Though in stealth mode for nearly four years, Caspian Networks (San Jose, CA) has nevertheless attracted a great deal of attention, particularly from venture capitalists who have invested more than a quarter-billion dollars in the company to date. Caspian recently unveiled its long-awaited Apeiro flow-based router to all the expected fanfare—minus one critical element: The company does not yet have publicly announced customers.

"What that tells you is that (a) it's very, very difficult to penetrate this market because you have two very strong incumbents in Cisco and Juniper and (b) there's a good possibility that this router doesn't do anything so radically different or radically better than its competitors," contends Mark Bieberich, Communications Network Infrastructure senior analyst with the Yankee Group (Boston). The Apeiro router boasts several key capabilities, but whether these capabilities are measurably better than incumbent vendor offerings remains to be seen.

A fully configured rack accommodates three Apeiro shelves (like the one pictured here) interconnected by distributed optical fabric.

As a native IP platform, the Apeiro router achieves the scalability and performance of IP, claims the company, while delivering the very deterministic quality of service (QoS) of ATM, thanks to its patented flow-based technology. Unlike traditional routers that forward each packet individually, Caspian's router processes groups or flows of related packets. When a packet comes in, the Apeiro performs a standard IP routing lookup and forwards the packet as a traditional router would, but it then takes that routing information and writes it back into memory, along with such information as the acceptable delay of the packet, delay variation, bandwidth requirements, and the priority of that particular user or application. The router then switches subsequent packets in the flow based on this stored information.

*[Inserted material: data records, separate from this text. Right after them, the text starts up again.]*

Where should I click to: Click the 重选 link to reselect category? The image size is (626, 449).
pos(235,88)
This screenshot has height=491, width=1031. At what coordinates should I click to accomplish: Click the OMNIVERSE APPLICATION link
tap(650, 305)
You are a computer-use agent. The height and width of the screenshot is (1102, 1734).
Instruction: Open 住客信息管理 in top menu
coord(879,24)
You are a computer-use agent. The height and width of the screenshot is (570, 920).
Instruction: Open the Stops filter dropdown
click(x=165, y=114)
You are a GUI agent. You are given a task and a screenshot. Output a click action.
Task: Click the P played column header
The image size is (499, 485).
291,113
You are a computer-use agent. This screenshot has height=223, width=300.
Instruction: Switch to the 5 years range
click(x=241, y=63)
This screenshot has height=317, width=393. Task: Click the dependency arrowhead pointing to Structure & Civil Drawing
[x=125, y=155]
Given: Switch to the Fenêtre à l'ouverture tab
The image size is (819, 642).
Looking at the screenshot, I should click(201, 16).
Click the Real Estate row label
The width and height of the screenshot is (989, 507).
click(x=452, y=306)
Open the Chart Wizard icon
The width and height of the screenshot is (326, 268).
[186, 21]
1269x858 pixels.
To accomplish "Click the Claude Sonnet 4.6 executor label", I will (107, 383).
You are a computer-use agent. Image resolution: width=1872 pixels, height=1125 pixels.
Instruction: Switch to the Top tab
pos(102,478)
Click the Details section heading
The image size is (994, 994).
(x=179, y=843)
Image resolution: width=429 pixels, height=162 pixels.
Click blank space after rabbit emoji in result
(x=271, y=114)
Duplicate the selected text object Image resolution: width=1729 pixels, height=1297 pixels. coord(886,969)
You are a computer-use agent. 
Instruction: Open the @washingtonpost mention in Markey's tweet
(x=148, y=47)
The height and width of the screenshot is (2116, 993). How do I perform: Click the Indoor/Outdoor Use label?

"We studied this on MCI's backbone network," explains Faizel Lakhani, Caspian's vice marketing president, "and we found that on a 10-Gbit/sec pipe, vendors need to set up about 150,000 flows per second. At Caspian, we can do between 500,000 and one million flows per second per 10 Gbits/sec. People look at this and say, 'If you can do that many, then we can now do individual flows by individual applications and provide very premium, deterministic-type services.'"

Reliability is also achieved via the router's supercomputer-like distributed architecture. Each single-shelf Apeiro router accommodates four fabric cards, two shelf supervisor cards, and 12 line cards that support 10-Gbit/sec processing. Each line card acts as a fully functional router, able to perform classification, flow-hashing, policing, queuing, shaping, and scheduling without the help of a centralized management server.

Caspian "may very well have the lead" in intelligent routing, notes Bieberich, but that is only one criterion out of many, he cautions. While the company has its sights set on a piece of the high-performance IP systems market faces tough competition from incumbent powerhouses Cisco Systems and Juniper Networks as well as fellow startup Procket Networks. Alcatel has also thrown its hat into the core-router ring and may prove to be formidable competition.

To help jumpstart Apeiro router deployments, the company has initiated what it calls the Caspian CORE (Capex/Opex Reduction Enhancement) trade-in program, which allows carriers to trade their existing routers and ATM switches for credit toward the flow-based router. That's a nice added incentive, but will it be enough to unseat the incumbents?

"You can build a better router these days," says Bieberich, "but to actually sell that router is a very, very difficult proposition."